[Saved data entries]
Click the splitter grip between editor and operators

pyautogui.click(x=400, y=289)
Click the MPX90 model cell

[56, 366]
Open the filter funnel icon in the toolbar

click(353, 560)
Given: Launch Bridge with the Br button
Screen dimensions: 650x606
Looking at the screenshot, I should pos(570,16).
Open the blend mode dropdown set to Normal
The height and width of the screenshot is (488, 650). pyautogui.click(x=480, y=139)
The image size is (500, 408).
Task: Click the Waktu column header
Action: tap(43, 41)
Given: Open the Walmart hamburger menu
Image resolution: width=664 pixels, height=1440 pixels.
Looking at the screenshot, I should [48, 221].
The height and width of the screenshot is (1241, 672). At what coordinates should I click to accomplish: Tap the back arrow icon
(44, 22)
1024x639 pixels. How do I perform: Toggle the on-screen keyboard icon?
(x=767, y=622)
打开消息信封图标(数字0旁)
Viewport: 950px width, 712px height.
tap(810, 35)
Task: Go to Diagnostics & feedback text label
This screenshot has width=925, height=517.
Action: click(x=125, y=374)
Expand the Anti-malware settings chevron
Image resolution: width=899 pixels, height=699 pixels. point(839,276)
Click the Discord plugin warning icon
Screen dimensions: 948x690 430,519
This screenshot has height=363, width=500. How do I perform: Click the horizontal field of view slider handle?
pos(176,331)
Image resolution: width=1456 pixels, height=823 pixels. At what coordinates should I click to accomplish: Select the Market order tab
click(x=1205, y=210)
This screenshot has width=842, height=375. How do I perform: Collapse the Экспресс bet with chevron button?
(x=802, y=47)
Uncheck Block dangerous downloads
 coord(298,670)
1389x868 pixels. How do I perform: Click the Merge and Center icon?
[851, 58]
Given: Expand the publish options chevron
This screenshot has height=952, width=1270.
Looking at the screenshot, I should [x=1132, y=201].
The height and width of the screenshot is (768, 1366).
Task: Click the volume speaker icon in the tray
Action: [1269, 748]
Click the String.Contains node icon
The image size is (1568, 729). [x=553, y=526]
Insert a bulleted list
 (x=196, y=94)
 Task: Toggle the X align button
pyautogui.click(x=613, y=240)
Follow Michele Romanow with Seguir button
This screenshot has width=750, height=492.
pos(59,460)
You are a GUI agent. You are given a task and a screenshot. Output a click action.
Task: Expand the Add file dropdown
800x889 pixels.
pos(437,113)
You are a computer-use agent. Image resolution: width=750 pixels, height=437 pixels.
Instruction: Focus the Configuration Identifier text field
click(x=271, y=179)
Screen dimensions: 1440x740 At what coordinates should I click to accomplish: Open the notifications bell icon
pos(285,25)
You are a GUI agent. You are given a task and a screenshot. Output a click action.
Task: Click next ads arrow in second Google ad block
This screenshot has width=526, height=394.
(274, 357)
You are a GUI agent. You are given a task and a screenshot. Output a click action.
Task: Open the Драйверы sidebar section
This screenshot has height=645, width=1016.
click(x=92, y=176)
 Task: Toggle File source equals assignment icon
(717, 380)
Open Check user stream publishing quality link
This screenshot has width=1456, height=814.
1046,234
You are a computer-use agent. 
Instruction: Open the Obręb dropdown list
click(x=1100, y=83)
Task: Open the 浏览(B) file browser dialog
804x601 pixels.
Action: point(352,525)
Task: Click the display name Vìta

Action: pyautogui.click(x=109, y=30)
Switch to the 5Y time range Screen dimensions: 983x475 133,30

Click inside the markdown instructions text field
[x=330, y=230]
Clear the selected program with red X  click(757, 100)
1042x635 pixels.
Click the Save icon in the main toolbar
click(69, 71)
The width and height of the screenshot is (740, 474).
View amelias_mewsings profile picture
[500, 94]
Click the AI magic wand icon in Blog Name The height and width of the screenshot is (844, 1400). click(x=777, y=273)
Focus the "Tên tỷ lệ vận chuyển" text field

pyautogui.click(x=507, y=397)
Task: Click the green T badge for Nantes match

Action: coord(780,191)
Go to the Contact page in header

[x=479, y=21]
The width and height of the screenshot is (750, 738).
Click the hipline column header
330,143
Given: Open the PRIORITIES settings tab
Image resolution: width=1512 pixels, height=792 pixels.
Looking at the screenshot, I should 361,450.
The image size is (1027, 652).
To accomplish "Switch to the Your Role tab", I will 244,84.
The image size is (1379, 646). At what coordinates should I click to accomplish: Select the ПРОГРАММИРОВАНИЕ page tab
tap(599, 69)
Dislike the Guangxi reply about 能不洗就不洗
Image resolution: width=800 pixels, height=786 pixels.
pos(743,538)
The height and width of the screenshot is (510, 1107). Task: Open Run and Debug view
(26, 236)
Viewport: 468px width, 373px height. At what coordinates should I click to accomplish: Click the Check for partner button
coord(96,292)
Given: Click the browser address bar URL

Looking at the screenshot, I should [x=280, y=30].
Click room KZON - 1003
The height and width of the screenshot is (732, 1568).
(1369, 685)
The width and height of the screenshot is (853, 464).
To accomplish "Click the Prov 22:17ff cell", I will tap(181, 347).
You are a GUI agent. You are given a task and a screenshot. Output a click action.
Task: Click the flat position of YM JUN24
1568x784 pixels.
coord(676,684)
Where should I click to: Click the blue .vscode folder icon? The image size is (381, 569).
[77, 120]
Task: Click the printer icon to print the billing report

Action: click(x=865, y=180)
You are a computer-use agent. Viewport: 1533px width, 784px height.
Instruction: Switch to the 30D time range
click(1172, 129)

**PROBLEM REQUIREMENTS:**
Keeping every line exactly as it is, copy all the records.

**TASK RESULT:**
Click the splitter grip between editor and operators

pyautogui.click(x=400, y=289)
Click the MPX90 model cell

[56, 366]
Open the filter funnel icon in the toolbar

click(353, 560)
Given: Launch Bridge with the Br button
Screen dimensions: 650x606
Looking at the screenshot, I should pos(570,16).
Open the blend mode dropdown set to Normal
The height and width of the screenshot is (488, 650). pyautogui.click(x=480, y=139)
The image size is (500, 408).
Task: Click the Waktu column header
Action: tap(43, 41)
Given: Open the Walmart hamburger menu
Image resolution: width=664 pixels, height=1440 pixels.
Looking at the screenshot, I should [48, 221].
The height and width of the screenshot is (1241, 672). At what coordinates should I click to accomplish: Tap the back arrow icon
(44, 22)
1024x639 pixels. How do I perform: Toggle the on-screen keyboard icon?
(x=767, y=622)
打开消息信封图标(数字0旁)
Viewport: 950px width, 712px height.
tap(810, 35)
Task: Go to Diagnostics & feedback text label
This screenshot has width=925, height=517.
Action: click(x=125, y=374)
Expand the Anti-malware settings chevron
Image resolution: width=899 pixels, height=699 pixels. point(839,276)
Click the Discord plugin warning icon
Screen dimensions: 948x690 430,519
This screenshot has height=363, width=500. How do I perform: Click the horizontal field of view slider handle?
pos(176,331)
Image resolution: width=1456 pixels, height=823 pixels. At what coordinates should I click to accomplish: Select the Market order tab
click(x=1205, y=210)
This screenshot has width=842, height=375. How do I perform: Collapse the Экспресс bet with chevron button?
(x=802, y=47)
Uncheck Block dangerous downloads
 coord(298,670)
1389x868 pixels. How do I perform: Click the Merge and Center icon?
[851, 58]
Given: Expand the publish options chevron
This screenshot has height=952, width=1270.
Looking at the screenshot, I should [x=1132, y=201].
The height and width of the screenshot is (768, 1366).
Task: Click the volume speaker icon in the tray
Action: [1269, 748]
Click the String.Contains node icon
The image size is (1568, 729). [x=553, y=526]
Insert a bulleted list
 (x=196, y=94)
 Task: Toggle the X align button
pyautogui.click(x=613, y=240)
Follow Michele Romanow with Seguir button
This screenshot has width=750, height=492.
pos(59,460)
You are a GUI agent. You are given a task and a screenshot. Output a click action.
Task: Expand the Add file dropdown
800x889 pixels.
pos(437,113)
You are a computer-use agent. Image resolution: width=750 pixels, height=437 pixels.
Instruction: Focus the Configuration Identifier text field
click(x=271, y=179)
Screen dimensions: 1440x740 At what coordinates should I click to accomplish: Open the notifications bell icon
pos(285,25)
You are a GUI agent. You are given a task and a screenshot. Output a click action.
Task: Click next ads arrow in second Google ad block
This screenshot has width=526, height=394.
(274, 357)
You are a GUI agent. You are given a task and a screenshot. Output a click action.
Task: Open the Драйверы sidebar section
This screenshot has height=645, width=1016.
click(x=92, y=176)
 Task: Toggle File source equals assignment icon
(717, 380)
Open Check user stream publishing quality link
This screenshot has width=1456, height=814.
1046,234
You are a computer-use agent. 
Instruction: Open the Obręb dropdown list
click(x=1100, y=83)
Task: Open the 浏览(B) file browser dialog
804x601 pixels.
Action: point(352,525)
Task: Click the display name Vìta

Action: pyautogui.click(x=109, y=30)
Switch to the 5Y time range Screen dimensions: 983x475 133,30

Click inside the markdown instructions text field
[x=330, y=230]
Clear the selected program with red X  click(757, 100)
1042x635 pixels.
Click the Save icon in the main toolbar
click(69, 71)
The width and height of the screenshot is (740, 474).
View amelias_mewsings profile picture
[500, 94]
Click the AI magic wand icon in Blog Name The height and width of the screenshot is (844, 1400). click(x=777, y=273)
Focus the "Tên tỷ lệ vận chuyển" text field

pyautogui.click(x=507, y=397)
Task: Click the green T badge for Nantes match

Action: coord(780,191)
Go to the Contact page in header

[x=479, y=21]
The width and height of the screenshot is (750, 738).
Click the hipline column header
330,143
Given: Open the PRIORITIES settings tab
Image resolution: width=1512 pixels, height=792 pixels.
Looking at the screenshot, I should 361,450.
The image size is (1027, 652).
To accomplish "Switch to the Your Role tab", I will 244,84.
The image size is (1379, 646). At what coordinates should I click to accomplish: Select the ПРОГРАММИРОВАНИЕ page tab
tap(599, 69)
Dislike the Guangxi reply about 能不洗就不洗
Image resolution: width=800 pixels, height=786 pixels.
pos(743,538)
The height and width of the screenshot is (510, 1107). Task: Open Run and Debug view
(26, 236)
Viewport: 468px width, 373px height. At what coordinates should I click to accomplish: Click the Check for partner button
coord(96,292)
Given: Click the browser address bar URL

Looking at the screenshot, I should [x=280, y=30].
Click room KZON - 1003
The height and width of the screenshot is (732, 1568).
(1369, 685)
The width and height of the screenshot is (853, 464).
To accomplish "Click the Prov 22:17ff cell", I will tap(181, 347).
You are a GUI agent. You are given a task and a screenshot. Output a click action.
Task: Click the flat position of YM JUN24
1568x784 pixels.
coord(676,684)
Where should I click to: Click the blue .vscode folder icon? The image size is (381, 569).
[77, 120]
Task: Click the printer icon to print the billing report

Action: click(x=865, y=180)
You are a computer-use agent. Viewport: 1533px width, 784px height.
Instruction: Switch to the 30D time range
click(1172, 129)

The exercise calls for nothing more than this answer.